Когда мы сидели в баре, Виктор расспрашивал Игнатия о жизни. Мы рассказали, что скоро женимся. Игнатий ему с гордостью сказал о том, что пишет диссертацию. «И сколько ты будешь огребать, Казак, когда тебя увенчают лаврами?» Игнатий ему сказал, что если получит доцента, то двести восемьдесят. «И будешь со своей милашкой плодить нищих?» Он все время употреблял жаргон! — с возмущением сказала Истомина. — И ругался при мне матом. А Игнатий его не останавливал. «А я могу эти двести восемьдесят здесь за вечер оставить», — сказал Виктор.

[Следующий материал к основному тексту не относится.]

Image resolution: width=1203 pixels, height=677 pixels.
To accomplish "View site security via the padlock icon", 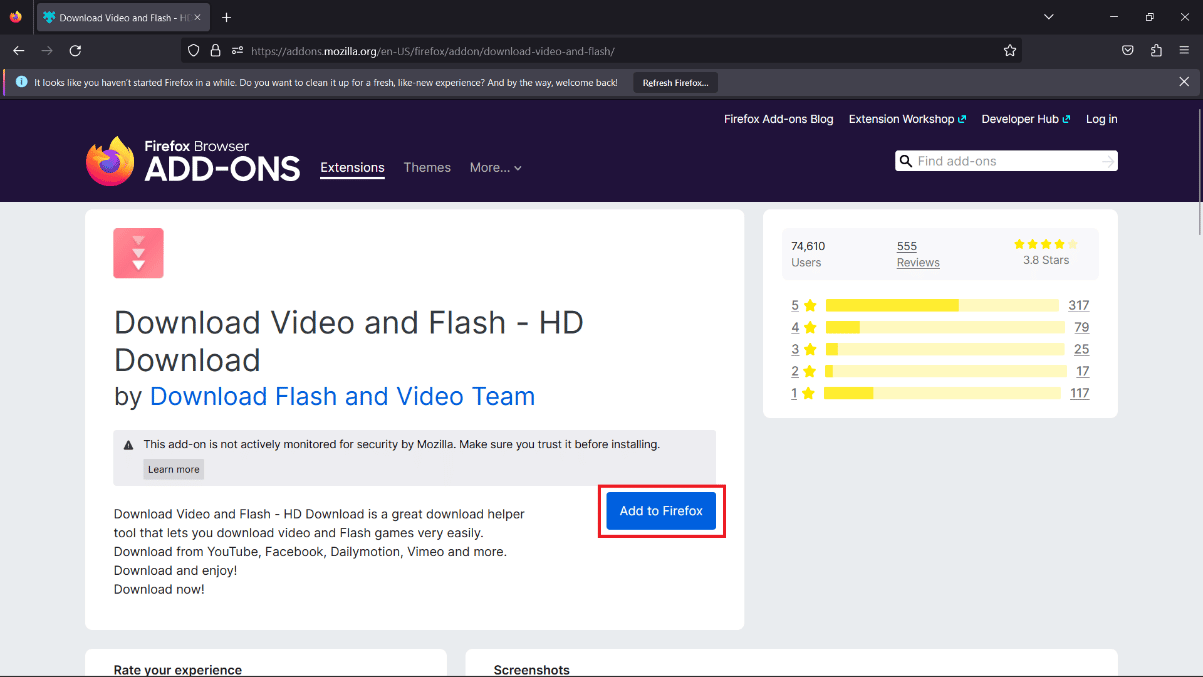I will [x=215, y=50].
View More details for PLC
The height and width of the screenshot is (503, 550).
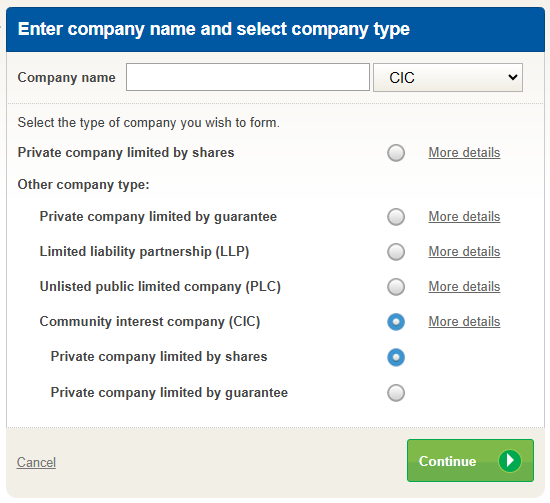464,287
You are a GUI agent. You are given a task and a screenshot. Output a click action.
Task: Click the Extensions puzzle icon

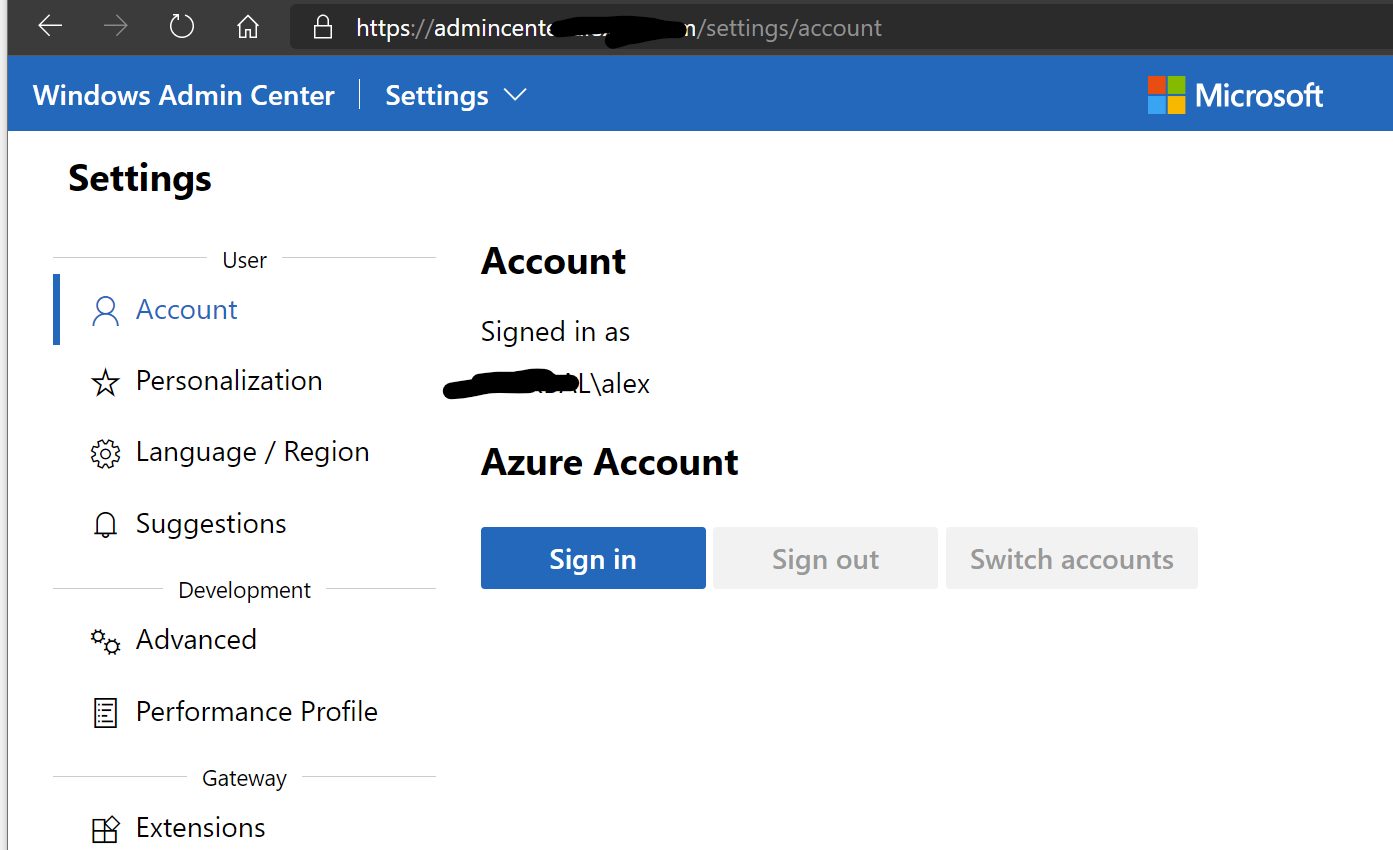click(105, 828)
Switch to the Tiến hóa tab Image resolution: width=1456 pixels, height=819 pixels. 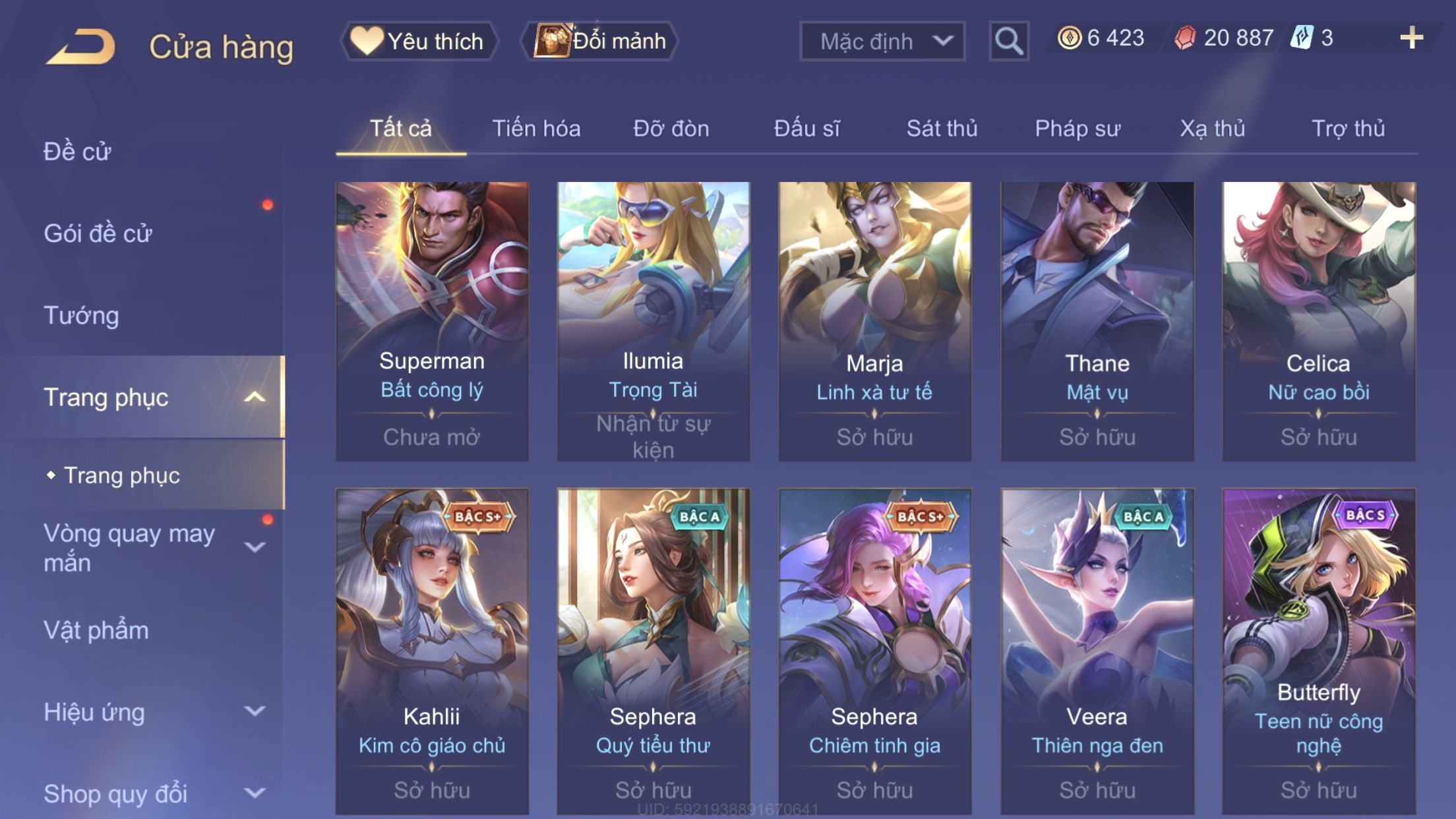pyautogui.click(x=536, y=128)
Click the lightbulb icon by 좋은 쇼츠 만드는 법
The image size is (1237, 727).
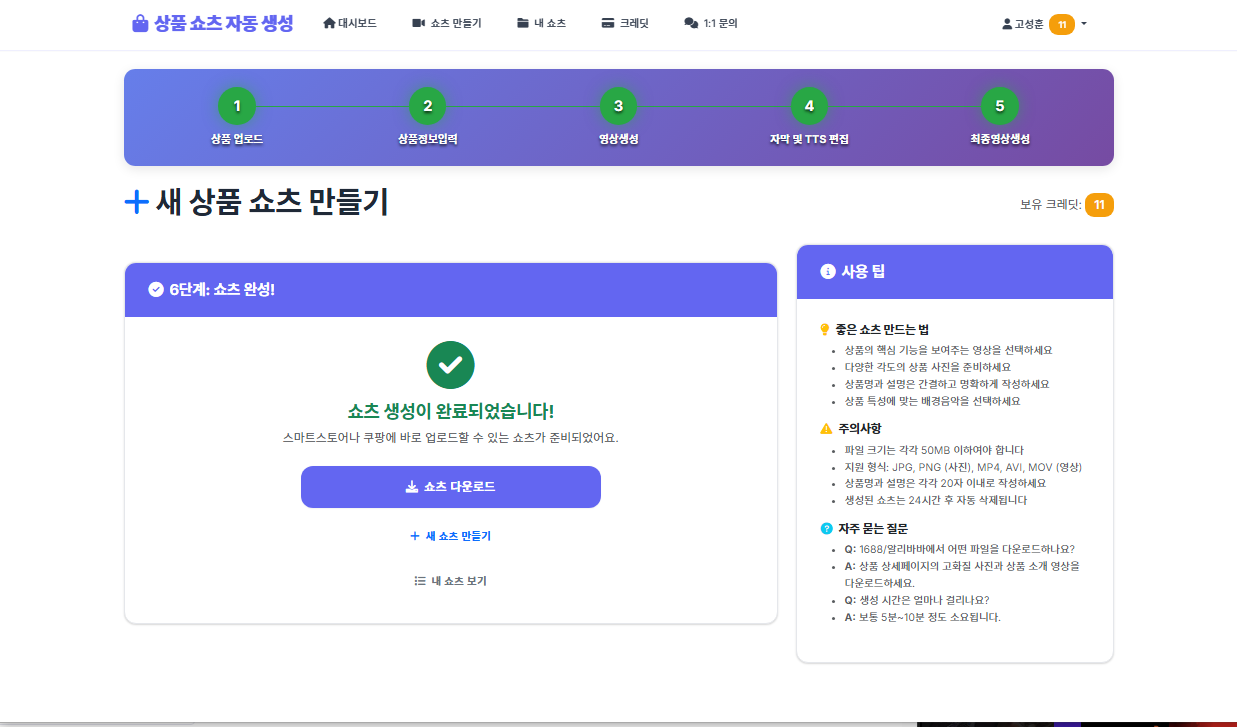tap(825, 329)
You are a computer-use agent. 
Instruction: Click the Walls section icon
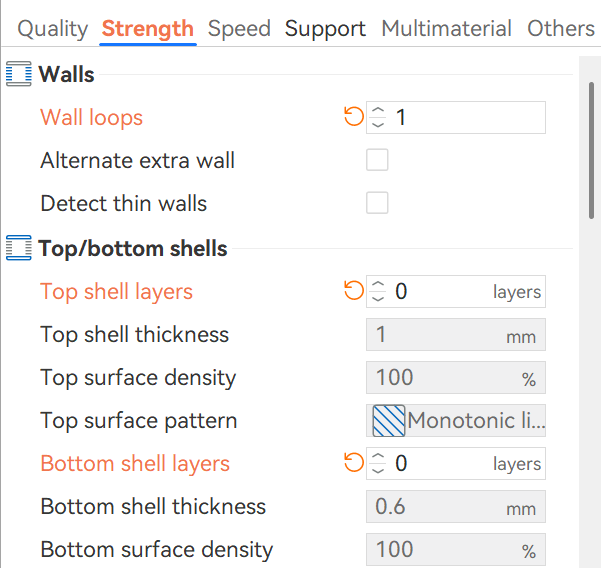coord(19,74)
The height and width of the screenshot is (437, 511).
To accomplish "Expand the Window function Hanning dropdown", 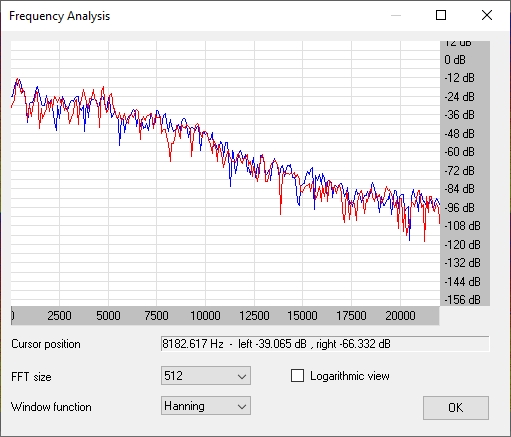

Потом мы поехали на такси к нему домой, куда-то за кинотеатр «Гигант». С ним молодая девчонка, лет восемнадцати. Смазливая. Квартира у этого прощелыги... Я никогда еще не видела такой чудовищной смеси роскоши и мещанства... Старинная мебель, какие-то стереофонические системы, пластинки и книжки с голыми женщинами. И всюду, где только можно, хрусталь — вазы, вазы, вазы... Десятками, словно на выставке. А одна стена завешана старинными иконами. Опять они пили, вспоминали детство. Игнатий все спрашивал Виктора, откуда у него это богатство, где он работает. А тот, знай, похохатывал да подливал Игнатию коньяк. Мне стало страшно. Я Игнатия никогда таким не видела, он как больной сделался. Глаза горели, руки тряслись, когда он эти журнальчики похабные листал. А хозяин, хоть и пьян, а все видит. И подкладывает Игнатию разные красивые вещи. А где работает, не говорит. Смеется: «Мы с тобой еще все обсудим». Тут пришла эта девчонка. В халатике. Она в ванной мылась, что ли. Виктор спрашивает: «Игнатий, как киска, нравится? А какие формы? Киска, покажись моему другу!» И представляете, она распахивает халатик и крутится перед нами голая! Тут я не выдержала, схватила Игнатия за руку и сказала: «Хватит. Уходим». И Игнатий словно протрезвел. Встал вслед за мной. Виктор совсем пьяный. Кричал вдогонку: «А я хотел тебе киску подарить».

Мы ушли, но Виктор дал Игнатию свой телефон. Я видела, бумажку сунул. Они наверняка встречаются. — Истомина замолчала и вопросительно посмотрела на Корнилова, ожидая, что он скажет.

Корнилов молчал.

— Эта роскошь, эти деньги — откуда? Ведь это все украдено! Такое не приобретешь честно. А Виктор нигде не работает... Я уверена. Он вор! А Игнатия с тех пор не узнать. Забросил свою диссертацию, стал нервным, злым. И деньги у него появились. Он ни о чем другом не хотел говорить, кроме как о деньгах, о материальном благополучии. То предлагал продать все старинные гравюры, что висят у деда, то дедовы книги. То собирался с кем-то поехать в Архангельскую область скупать у колхозников старинные иконы. Деньги, деньги, деньги... Это же наводнение какое-то! Он стал избегать меня, и с дедом начались контры, — она безнадежно махнула рукой. — Ну что вы молчите? Это все несерьезно?! Женские бредни?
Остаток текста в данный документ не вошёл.